To experts, the collapse of the dam is the unimaginable result of years of warnings, The New York Times says. The dams were built in the 1970s by engineers who did not understand the terrain and rainfall patterns of the region, increasing desertification has made the region more susceptible to flooding in recent years, and corruption and infighting amongst political leaders has led to a failure to maintain the dams in the years since their construction. 

As The Associated Press describes, Libya’s government has been controlled by two separate factions since 2014, each claiming sovereignty over the other and backed by various international parties and militias. While both sides have pledged to assist in relief efforts, they have no record of cooperation, with the ceasefire in their civil war just brokered in 2020. Both sides have been rife with corruption, leading to significant unrest. 
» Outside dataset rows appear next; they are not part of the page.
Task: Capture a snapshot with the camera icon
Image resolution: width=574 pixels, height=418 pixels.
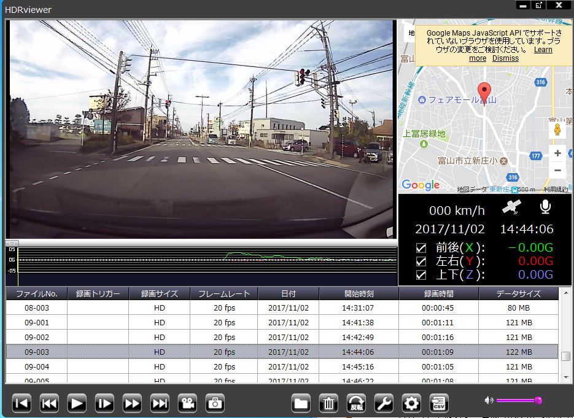Action: (x=215, y=403)
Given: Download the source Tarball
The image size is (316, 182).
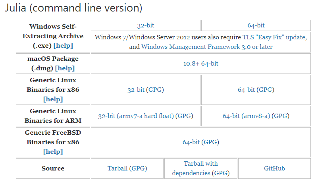Looking at the screenshot, I should [x=118, y=168].
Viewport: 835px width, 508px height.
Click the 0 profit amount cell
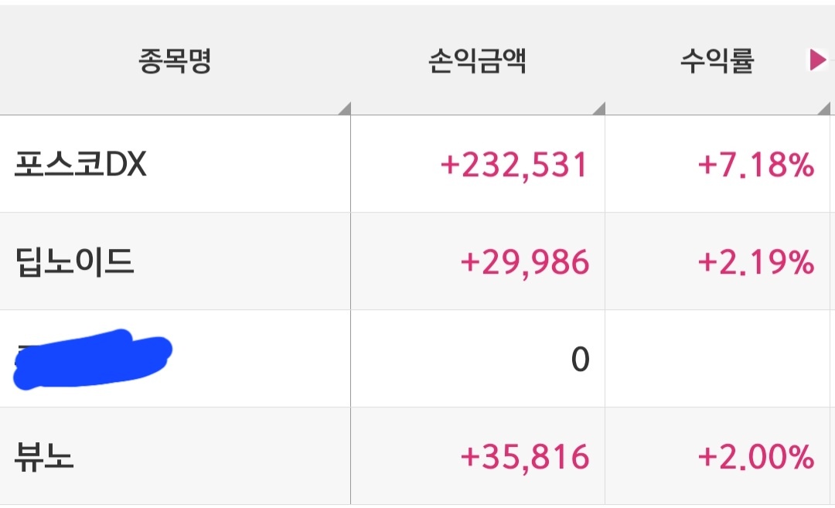click(478, 359)
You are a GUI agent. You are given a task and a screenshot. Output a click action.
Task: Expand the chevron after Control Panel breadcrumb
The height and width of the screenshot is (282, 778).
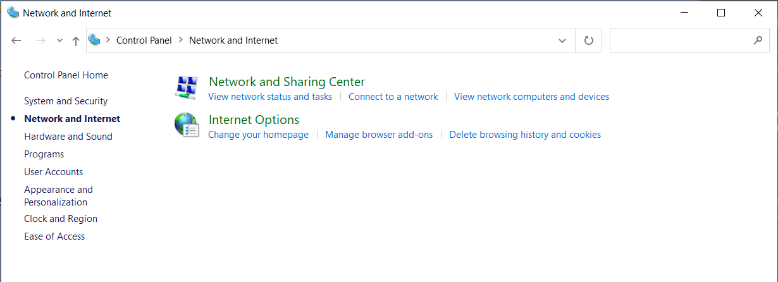click(181, 40)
Libya’s government has been in flux since its participation in Arab Spring, during which the crackdown on protestors by Libya’s 42-year dictator Muammar Gaddafi was so severe the United Nations passed a resolution calling for the international community to protect the Libyan people. NATO declared an intervention, which left Gaddafi dead and nebulous leadership in his wake. Though the removal of Gaddafi was certainly a liberation to the Libyan people, who were relieved from a brutal authoritarian regime, the mission failed to consider  the future of Libyan politics and governance. As Fund for Peace explains, the state lacked the institutions necessary to create effective governance and public policy. The state’s political system devolved as over 60 independent militias vied for power, each backed by different international actors. The government declined to such a degree that the state was declared the “most-worsened” country of the 2010s by the Fragile State Index.

This is where Western failure begins. During the 2011 intervention, former U.S. President Barack Obama stated that regime change was not NATO’s goal and Gaddafi was not a target. Yet, as Foreign Policy describes, NATO turned a blind eye to western assistance  of rebel groups, and even targeted a convoy of loyalists with drone attacks, injuring the dictator, who was eventually captured and murdered by rebels. 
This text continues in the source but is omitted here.